Enforcement of Safety Standards
As rescue efforts off the Tuscan coast wind down, the Dutch salvage company SMIT is standing by to stabilize the Costa Concordia by securing the vessel against further capsizing on rocks adjacent to the port city of Giglio.
Costa Concordia tragedy shows need for enforcement of safety standards
By Jim Young and W. Bradford Gary
Special to the Daily News
As rescue efforts off the Tuscan coast wind down, the Dutch salvage company SMIT is standing by to stabilize the Costa Concordia by securing the vessel against further capsizing on rocks adjacent to the port city of Giglio. What is left unanswered is the full operating record of the Italian ship’s safety procedures and, most notably, actions of the ship’s master and his officers during the accident.

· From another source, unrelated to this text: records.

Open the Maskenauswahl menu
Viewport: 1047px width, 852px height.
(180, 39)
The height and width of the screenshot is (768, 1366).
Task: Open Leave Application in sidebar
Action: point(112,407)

In the past several decades, three major foreign flagged cruise ships have foundered because of the incapacity and neglect of safety standards, resulting in substantial loss of life.
M.V. Morro Castle, a liner engaged in the Havana-to-New York cruise trade, caught fire on Sept. 1, 1934, on the inbound approach to New York harbor. The vessel burned out of control and drifted onto a public beach near the boardwalk in Asbury Park, N.J.
On July 25, 1956, the MV Andrea Dorea, the pride of the Italian Line, was running at high speed in dense fog on the approach channel to New York harbor. Off Nantucket Lightship, it collided with the Stockholm, a passenger vessel with an ice-strengthened bow that knifed through mid-ship passenger sections of the Dorea, where passengers were trapped.